Je pensais faire une bonne nuit grâce à la vodka, mais ça a été tout le contraire. Non, je n’ai pas été malade : malgré ma diète alcoolique de quelques mois, j’ai plutôt bien résisté aux 3 toasts incompréhensibles de mon hôte. Ce n’est que la pluie qui m’a empêché de dormir, et aussi — mais le croirez-vous ? — le fait que j’ai eu un peu chaud …
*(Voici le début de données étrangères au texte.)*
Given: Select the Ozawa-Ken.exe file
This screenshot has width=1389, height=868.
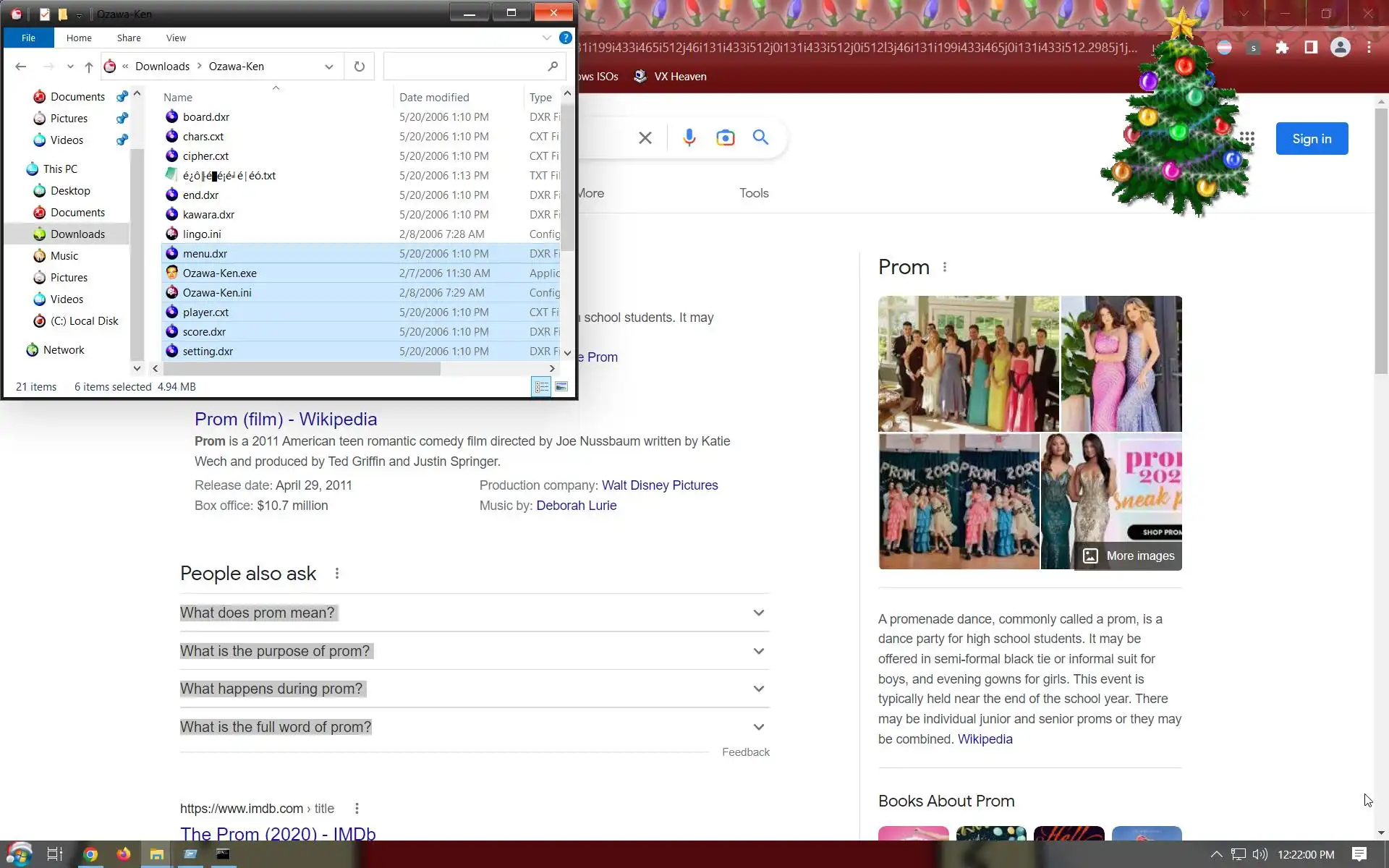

Ah, les belles couleurs d'automne !

Ah, les belles couleurs d'automne !

Le matin, au son des quelques averses qui passent, je me fais mon petit déj (rien de tel qu’une bonne soupe de nouilles pour tenir la journée), plie la tente sous la pluie, et vais faire mes adieux, et après avoir refusé poliment l’invitation à boire un petit chaï, j’entame la journée sous un ciel menaçant.
Mais la journée qui avait mal commencé, se déroule presque sans encombre. Soit, je peine un peu à monter jusqu’au point culminant de la journée et manque de me faire attaquer par 2 chiens sortis de nulle part au milieu de la montagne, mais je ne me perds pas, et le temps s’améliore au fur et à mesure que j’avance, et c’est sous le soleil que j’arrive au petit village d’Adishi, étape de la journée.

Le village d'Adishi

Le village d'Adishi

J’hésite un instant à camper, mais comme Marina, mon hôte de Mestia, m’a recommandé une famille, je décide d’aller au moins voir. Je traverse ainsi le village déserté à la recherche de Jora Kaldani. Le village est à la fois beau et triste : une bonne moitié des bâtiments est en ruine et on sent que le village sur la fin de sa vie. Seules 4 familles y vivent encore, et la quasi totalité de la nouvelle génération étudie à Tbilisi ou à Kutaisi (la deuxième ville du pays) et n’a aucune intention de revenir habiter au village.

Toujours Adishi

Toujours Adishi

Je finis par trouver le fameux Jora Kaldani, qui est fait le beau-frère de Marina. Alors que j’explique que j’ai amené ma propre nourriture, la femme de Jora m’offre de dormir chez eux en échange de « ce que tu voudras », ce qui me paraît un bon deal. Je passe donc une bonne soirée au coin du poêle et au son de la télé — un feuilleton espagnol doublé en Géorgien sans avoir retiré la bande-son originale, et avec seulement 2 voix : une pour les hommes et une pour les femmes. Egalement, je ne regrette pas d’avoir emmené ma soupe de nouilles quand je vois que le repas du soir de mes hôtes consiste en des patates bouillies agrémentées d’un peu de beurre et de fromage, façon raclette du pauvre.